Total water: 42 gallons. Total increase in yield: 45 pounds. I'd say
that's a good return on water invested.
_Varieties:_ For winter squash, all the vining winter varieties in
the C. maxima or C. pepo family seem acceptably adapted to dry
gardening. These include Buttercup, Hubbard, Delicious, Sweet Meat,
Delicata, Spaghetti, and Acorn. I wouldn't trust any of the newer
compact bush winter varieties so popular on raised beds. Despite
their reputation for drought tolerance C. mixta varieties (or cushaw
squash) were believed to be strictly hot desert or humid-tropical
varieties, unable to mature in our cool climate. However, Pepita
(PEA) is a mixta that is early enough and seems entirely unbothered
by a complete lack of irrigation. The enormous vine sets numerous
good keepers with mild-tasting, light yellow flesh.
Obviously, the compact bush summer squash varieties so popular these
days are not good candidates for withstanding long periods without
irrigation. The old heirlooms like Black Zucchini (ABL) (not Black
Beauty!) and warty Yellow Crookneck grow enormous, high-yielding
plants whose extent nearly rivals that of the largest winter squash.

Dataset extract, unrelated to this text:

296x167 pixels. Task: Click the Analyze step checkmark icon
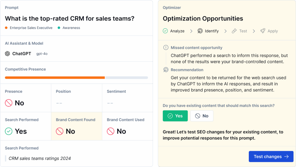coord(165,31)
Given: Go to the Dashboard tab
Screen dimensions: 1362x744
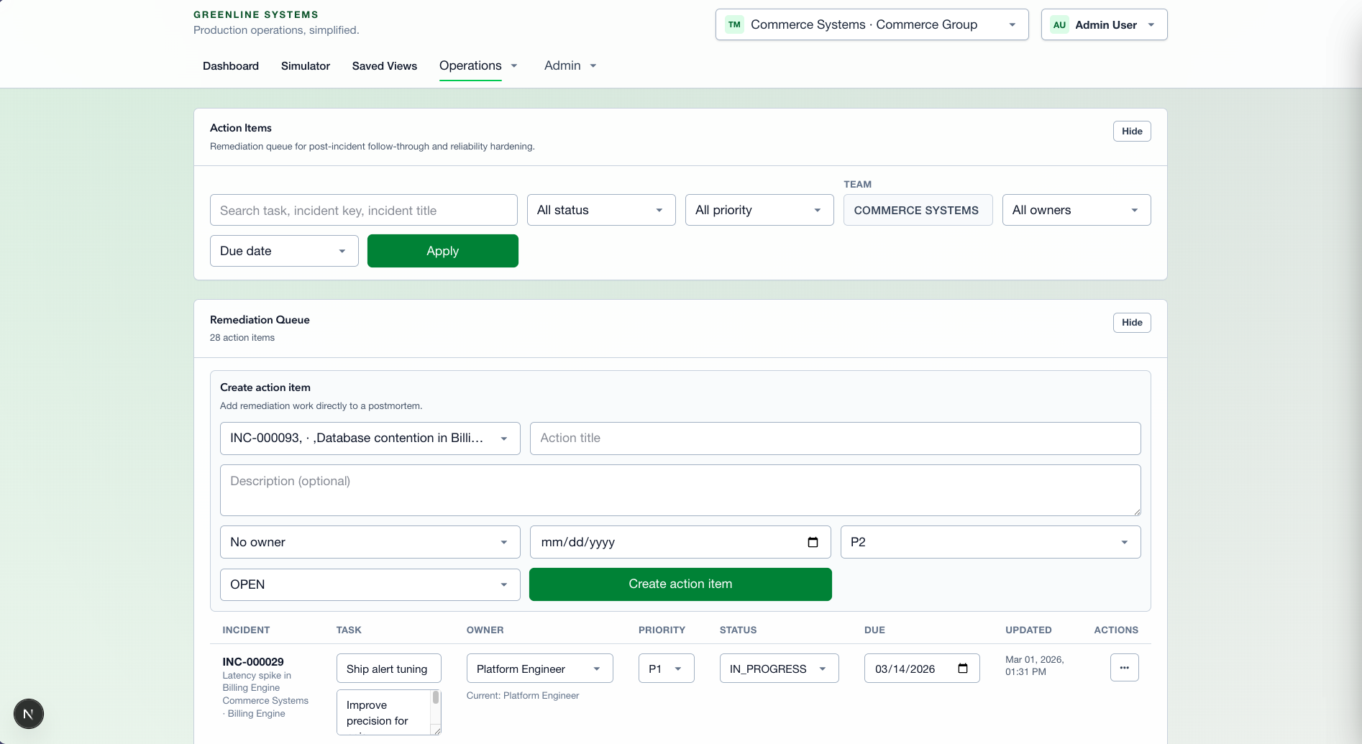Looking at the screenshot, I should (230, 66).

They also grow a dense leaf cover, making the fruit a little harder
to find. These are the only American heirlooms still readily
available. Black Zucchini has become very raggedy; anyone growing it
should be prepared to plant several vines and accept that at least
one-third of them will throw rather off-type fruit. It needs the
work of a skilled plant breeder. Yellow Crookneck is still a fairly
"clean" variety offering good uniformity. Both have more flavor and
are less watery than the modern summer squash varieties. Yellow
Crookneck is especially rich, probably due to its thick, oily skin;
most gardeners who once grow the old Crookneck never again grow any
other kind. Another useful drought-tolerant variety is Gem,
sometimes called Rolet (TSC). It grows an extensive
winter-squash-like vine yielding grapefruit-size, excellent eating
summer squash.
Both Yellow Crookneck and Black Zucchini begin yielding several
weeks later than the modern hybrids. However, as the summer goes on
they will produce quite a bit more squash than new hybrid types. I
now grow five or six fully irrigated early hybrid plants like Seneca
Zucchini too. As soon as my picking bucket is being filled with
later-to-yield Crooknecks, I pull out the Senecas and use the now
empty irrigated space for fall crops.